MB: What is his name?

PB: Dann Byck Jr. He was gone by March of '09. So that's why I've got that dedication piece at the end of the movie. So watching Van's story and seeing that as a filmmaker, all of a sudden it kicked me in my ass. I went through the exact same thing.

MB: Van's dad was inspiring, doing things [as educator] five times faster than they said they couldn't be done.

PB: That's the point. Who are these people that dedicate their lives to the betterment of others? I really didn't learn this concept of being of service until much later in life than obviously a lot of these people learned it. I was out there just trying to get my own in L.A., and trying to get a film career going and get out of my way. And, it was a rough life [in L.A.] Very oppressive and very tough stuff.

MB: Former chief environmental officer at Chicago, Sadhu Johnstone, is in Vancouver City Hall now. Did you know he is now deputy city manager?

PB: I was kind of envious when he got that job....I have a lot of respect for Sadhu and for what he was doing or trying to do in Chicago. It's a big beast trying to move Chicago one way or the other. He will be at the premiere actually.

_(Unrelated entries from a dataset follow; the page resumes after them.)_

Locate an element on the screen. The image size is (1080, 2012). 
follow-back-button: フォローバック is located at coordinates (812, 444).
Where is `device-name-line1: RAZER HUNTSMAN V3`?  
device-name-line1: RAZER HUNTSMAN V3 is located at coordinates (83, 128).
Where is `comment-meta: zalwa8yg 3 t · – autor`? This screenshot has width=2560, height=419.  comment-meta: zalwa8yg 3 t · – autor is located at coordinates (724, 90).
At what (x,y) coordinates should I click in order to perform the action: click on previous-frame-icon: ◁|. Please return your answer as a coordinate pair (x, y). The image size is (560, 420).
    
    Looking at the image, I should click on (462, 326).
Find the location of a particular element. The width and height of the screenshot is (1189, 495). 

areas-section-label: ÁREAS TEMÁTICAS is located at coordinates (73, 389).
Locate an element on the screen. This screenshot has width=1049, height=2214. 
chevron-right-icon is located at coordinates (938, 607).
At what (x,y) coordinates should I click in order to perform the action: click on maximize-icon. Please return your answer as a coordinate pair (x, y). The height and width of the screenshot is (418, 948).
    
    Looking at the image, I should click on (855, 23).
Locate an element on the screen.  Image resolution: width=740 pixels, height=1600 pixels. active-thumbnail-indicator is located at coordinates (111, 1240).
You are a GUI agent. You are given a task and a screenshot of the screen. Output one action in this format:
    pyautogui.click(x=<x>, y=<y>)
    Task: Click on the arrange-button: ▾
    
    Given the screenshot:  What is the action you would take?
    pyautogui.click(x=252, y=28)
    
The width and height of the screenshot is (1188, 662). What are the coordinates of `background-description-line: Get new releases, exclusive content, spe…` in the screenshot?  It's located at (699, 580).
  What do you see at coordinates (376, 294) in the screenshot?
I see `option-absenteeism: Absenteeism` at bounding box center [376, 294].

MB: We don't have a green roof yet on City Hall, but we're waiting for that day. We have a community garden on the lawns.

PB: The green roof is great. The white roof is even better. I bet you he will get that going.

MB: Finally, why call the documentary Carbon Nation?

PB: Because it's funny and because it speaks to our country. Carbon is the issue and we wanted to be very focused on carbon.